In the past, I've criticized IDC (perhaps the largest of all analyst firms) because I felt its quantitative orientation often overemphasizes existing markets and vendors and, because the survey samples used are too legacy-focused, tends to miss new, innovative offerings. For example, I feel IDC missed the rise of Linux because many of its original use cases escaped notice of traditional infrastructure and operations groups.

However, a recent IDC report, IDC Predictions 2014: Battles for Dominance - and Survival - on the 3rd Platform, puts to rest these kinds of reservations. While understated, its analysis and predictions provide as much drama as any novel, and its denouement is the kind of cliffhanger that makes it, as the saying goes, unputdownable.

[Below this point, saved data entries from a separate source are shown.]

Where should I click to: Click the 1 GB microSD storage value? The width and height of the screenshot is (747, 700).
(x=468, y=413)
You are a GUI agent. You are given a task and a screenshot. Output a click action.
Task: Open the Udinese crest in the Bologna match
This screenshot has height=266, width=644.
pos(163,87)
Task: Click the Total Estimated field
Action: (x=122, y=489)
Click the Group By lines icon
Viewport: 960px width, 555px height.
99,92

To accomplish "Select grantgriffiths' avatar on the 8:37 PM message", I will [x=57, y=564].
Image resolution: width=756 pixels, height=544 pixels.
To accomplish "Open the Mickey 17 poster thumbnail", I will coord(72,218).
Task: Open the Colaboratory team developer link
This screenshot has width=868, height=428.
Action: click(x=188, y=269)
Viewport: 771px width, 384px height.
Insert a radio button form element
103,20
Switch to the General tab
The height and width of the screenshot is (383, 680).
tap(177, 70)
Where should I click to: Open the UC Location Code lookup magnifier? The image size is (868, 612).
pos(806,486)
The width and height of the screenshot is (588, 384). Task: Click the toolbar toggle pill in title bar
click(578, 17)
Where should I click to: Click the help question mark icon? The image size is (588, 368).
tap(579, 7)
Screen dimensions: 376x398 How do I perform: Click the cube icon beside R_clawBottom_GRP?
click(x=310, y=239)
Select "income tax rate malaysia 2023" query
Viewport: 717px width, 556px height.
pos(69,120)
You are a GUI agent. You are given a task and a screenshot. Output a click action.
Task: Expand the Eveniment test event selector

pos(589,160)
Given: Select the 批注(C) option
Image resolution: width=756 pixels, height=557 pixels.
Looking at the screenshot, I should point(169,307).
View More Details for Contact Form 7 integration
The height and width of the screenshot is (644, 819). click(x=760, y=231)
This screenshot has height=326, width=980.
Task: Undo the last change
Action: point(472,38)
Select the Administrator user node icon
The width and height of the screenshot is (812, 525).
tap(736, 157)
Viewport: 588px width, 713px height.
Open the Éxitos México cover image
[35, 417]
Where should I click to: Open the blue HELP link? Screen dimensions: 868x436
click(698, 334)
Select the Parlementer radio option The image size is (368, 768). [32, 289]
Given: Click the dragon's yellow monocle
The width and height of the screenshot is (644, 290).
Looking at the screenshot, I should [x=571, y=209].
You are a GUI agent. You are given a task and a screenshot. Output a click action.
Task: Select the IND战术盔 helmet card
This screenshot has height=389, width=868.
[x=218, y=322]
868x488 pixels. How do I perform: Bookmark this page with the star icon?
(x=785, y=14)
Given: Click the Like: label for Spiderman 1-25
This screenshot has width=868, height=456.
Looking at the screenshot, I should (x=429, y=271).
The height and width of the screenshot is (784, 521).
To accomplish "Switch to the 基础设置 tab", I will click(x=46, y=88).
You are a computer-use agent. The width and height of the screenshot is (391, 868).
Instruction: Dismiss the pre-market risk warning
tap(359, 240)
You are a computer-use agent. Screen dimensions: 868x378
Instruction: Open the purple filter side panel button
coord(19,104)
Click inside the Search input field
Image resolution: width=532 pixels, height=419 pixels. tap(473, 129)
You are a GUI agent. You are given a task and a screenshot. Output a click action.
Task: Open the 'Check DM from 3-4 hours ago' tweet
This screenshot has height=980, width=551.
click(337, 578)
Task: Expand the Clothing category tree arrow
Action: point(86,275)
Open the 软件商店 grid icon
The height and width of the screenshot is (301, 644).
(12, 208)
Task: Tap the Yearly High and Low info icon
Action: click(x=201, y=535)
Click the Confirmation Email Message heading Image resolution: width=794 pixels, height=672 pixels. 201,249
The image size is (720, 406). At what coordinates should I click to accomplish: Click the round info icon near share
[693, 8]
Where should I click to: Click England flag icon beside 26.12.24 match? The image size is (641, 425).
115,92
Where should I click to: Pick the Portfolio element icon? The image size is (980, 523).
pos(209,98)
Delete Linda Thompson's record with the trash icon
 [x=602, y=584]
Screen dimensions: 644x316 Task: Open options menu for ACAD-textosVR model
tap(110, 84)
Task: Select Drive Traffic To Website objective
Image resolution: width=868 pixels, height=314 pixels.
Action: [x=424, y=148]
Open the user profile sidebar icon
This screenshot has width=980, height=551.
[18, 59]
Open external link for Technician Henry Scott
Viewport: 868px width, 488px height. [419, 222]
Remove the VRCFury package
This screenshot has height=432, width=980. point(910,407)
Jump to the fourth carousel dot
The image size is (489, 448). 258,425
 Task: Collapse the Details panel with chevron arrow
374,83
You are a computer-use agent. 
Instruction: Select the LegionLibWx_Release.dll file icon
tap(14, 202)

Simply stated: You must read this report and think about what it means for your company's future. This is true whether you're an IT user a vendor or, for that matter, a company that thinks of itself as in another business altogether.

IT Is All About Cloud, Mobile, Social and Big Data

The theme of the report is that what IDC calls the third platform will disrupt information technology profoundly.

What, you might ask, is the third platform It's the next-generation IT software foundation:

From IDC's perspective, what we call IT is rapidly shifting to the third platform. This succeeds the first two platforms - mainframe and client/server/Internet technology, respectively. Its capabilities will transform who provides IT solutions, who applies them and how they're used.

The report identifies 10 trends for 2014; all, from my perspective, ring true. I want to discuss several in some detail, since they represent such a disruptive impact on business-as-usual as it has been practiced over the lifetime of what we call the Information Age.

Put another way, the trends represent the true emergence of the information age - what went before was really just nascent information technology tacked onto a relatively undisturbed Industrial Age.

All IT Growth Will Come From Third Platform

According to IDC, the 5 percent IT growth it sees for 2014 is comprised of two elements: Stagnant legacy infrastructure growth (0.7 percent) and a high third-platform infrastructure growth (15 percent). Just to bring the point home, IDC asserts that a full 29 percent of 2014 IT spending and 89 percent of all IT growth spending will be in the third platform; of the latter, a full 50 percent represents cannibalization of traditional markets.

[ More: Global IT Spending Predictions from Forrester and Gartner ][ Commentary: 3 Ways Enterprise IT Will Change in 2014 ]

This means that legacy IT is going forward largely unchanged and will experience little additional investment. IT investment is skewed toward third-platform initiatives, even to the extent that some of the investment toward third platform is being funded by ripping out existing legacy environments - presumably by on-premises legacy systems being replaced by software as a service.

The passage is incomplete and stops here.